Extracellular matrix protein production in human adipose-derived mesenchymal stem cells on three-dimensional polycaprolactone (PCL) scaffolds responds to GDF5 or FGF2

The poor healing potential of intra-articular ligament injuries drives a need for the development of novel, viable 'neo-ligament' alternatives. Ex vivo approaches combining stem cell engineering, 3-dimensional biocompatible scaffold design and enhancement of biological and biomechanical functionality via the introduction of key growth factors and morphogens, represent a promising solution to ligament regeneration. We investigated growth, differentiation and extracellular matrix (ECM) protein production of human adipose-derived mesenchymal stem/stromal cells (MSCs), cultured in 5% human platelet lysate (PL) and seeded on three-dimensional polycaprolactone (PCL) scaffolds, in response to the connective-tissue related ligands fibroblast growth factor 2 (basic) (FGF2) and growth and differentiation factor-5 (GDF5).
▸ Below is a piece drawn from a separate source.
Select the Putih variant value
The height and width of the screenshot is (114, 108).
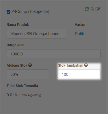pos(79,34)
Phenotypic alterations of MSCs under different biological conditions were examined using cell viability assays, real time qPCR analysis of total RNA, as well as immunofluorescence microscopy. Phenotypic conversion of MSCs into ECM producing fibroblastic cells proceeds spontaneously in the presence of human platelet lysate. Administration of FGF2 and/or GDF5 enhances production of mRNAs for several ECM proteins including Collagen types I and III, as well as Tenomodulin (e.g., COL1A1, TNMD), but not Tenascin-C (TNC). Differences in the in situ deposition of ECM proteins Collagen type III and Tenascin-C were validated by immunofluorescence microscopy. Treatment of MSCs with FGF2 and GDF5 was not synergistic and occasionally antagonistic for ECM production. Our results suggest that GDF5 alone enhances the conversion of MSCs to fibroblastic cells possessing a phenotype consistent with that of connective-tissue fibroblasts.